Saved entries
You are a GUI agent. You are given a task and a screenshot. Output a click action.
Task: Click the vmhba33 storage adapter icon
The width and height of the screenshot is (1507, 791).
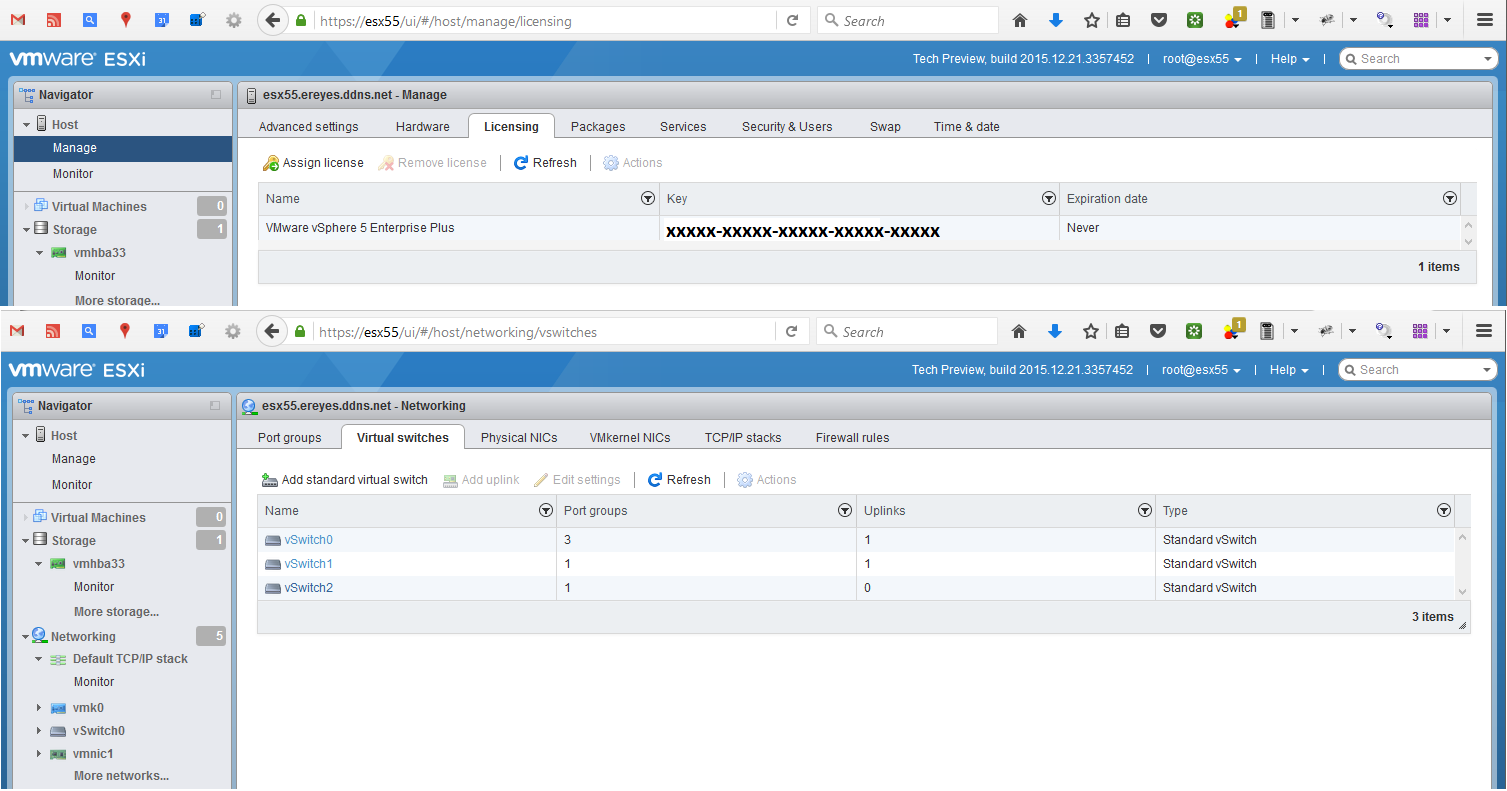[x=58, y=252]
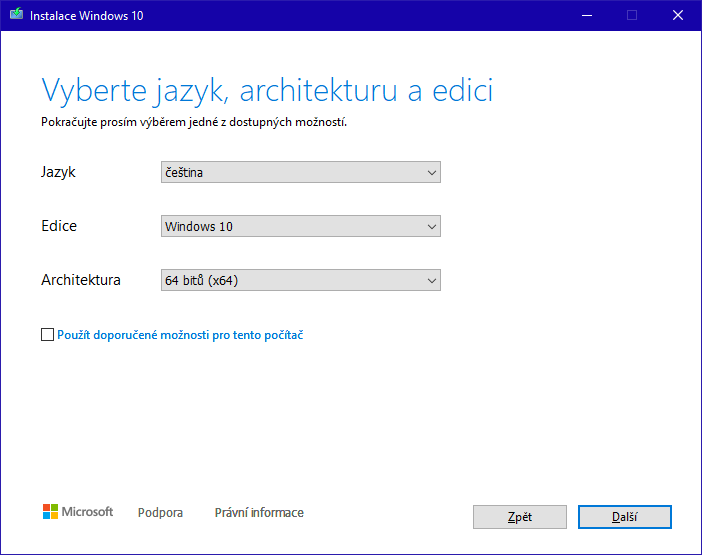Image resolution: width=702 pixels, height=555 pixels.
Task: Click the disabled maximize window button
Action: pyautogui.click(x=632, y=15)
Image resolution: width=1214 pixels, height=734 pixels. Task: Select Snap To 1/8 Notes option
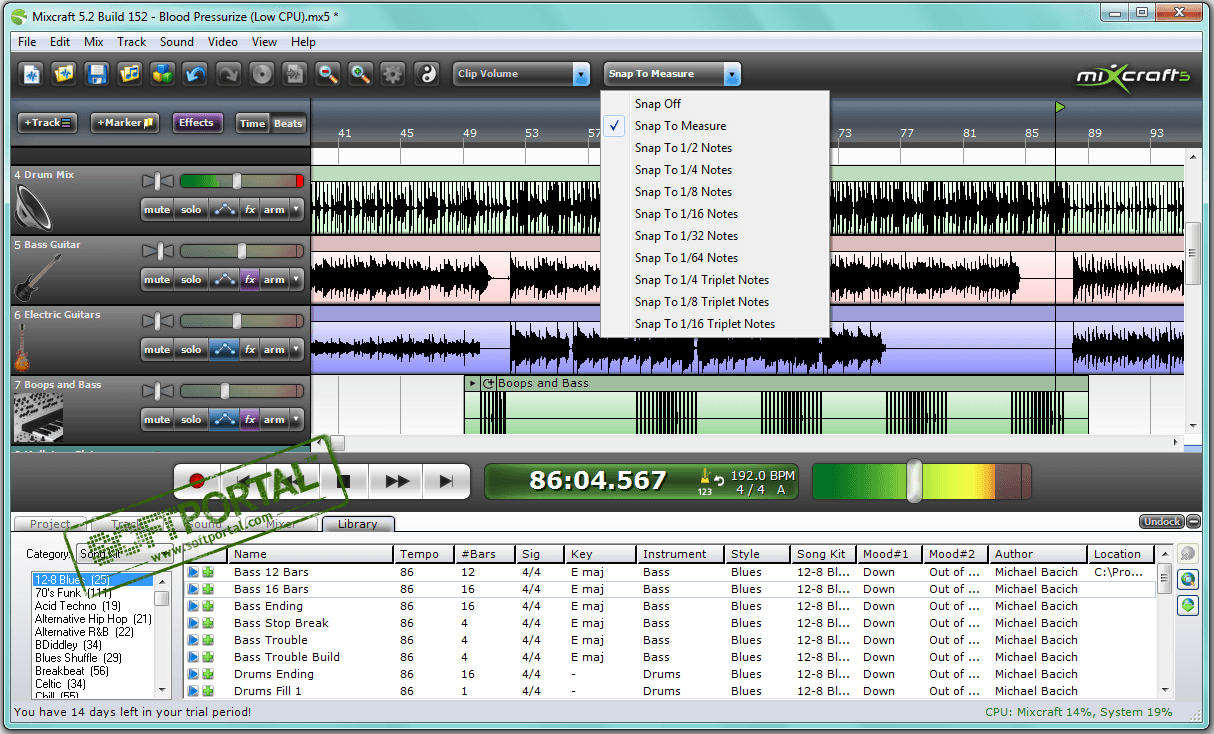click(683, 192)

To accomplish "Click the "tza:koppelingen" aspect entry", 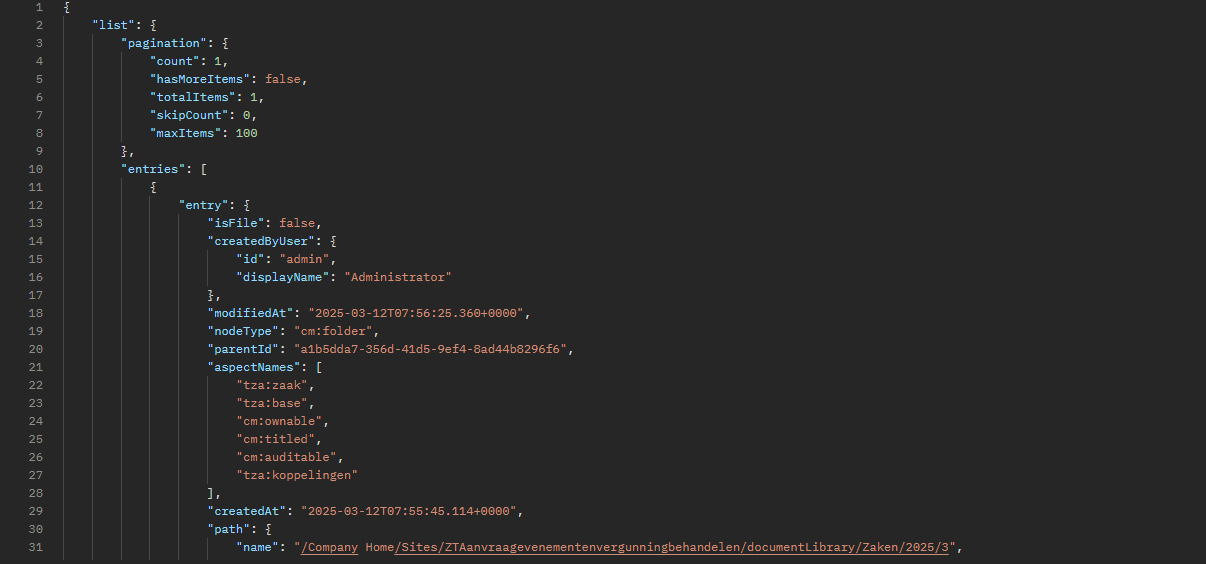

[EXERCISE]: Without the pictures, give back the entries exactly.

[ANSWER AREA]:
You are a GUI agent. You are given a task and a screenshot. Output a click action.
Task: Click the vmhba33 storage adapter icon
The width and height of the screenshot is (1507, 791).
[x=58, y=252]
Image resolution: width=702 pixels, height=555 pixels.
Task: Click the disabled maximize window button
Action: pyautogui.click(x=632, y=15)
Image resolution: width=1214 pixels, height=734 pixels. Task: Select Snap To 1/8 Notes option
click(683, 192)

To accomplish "Click the "tza:koppelingen" aspect entry", 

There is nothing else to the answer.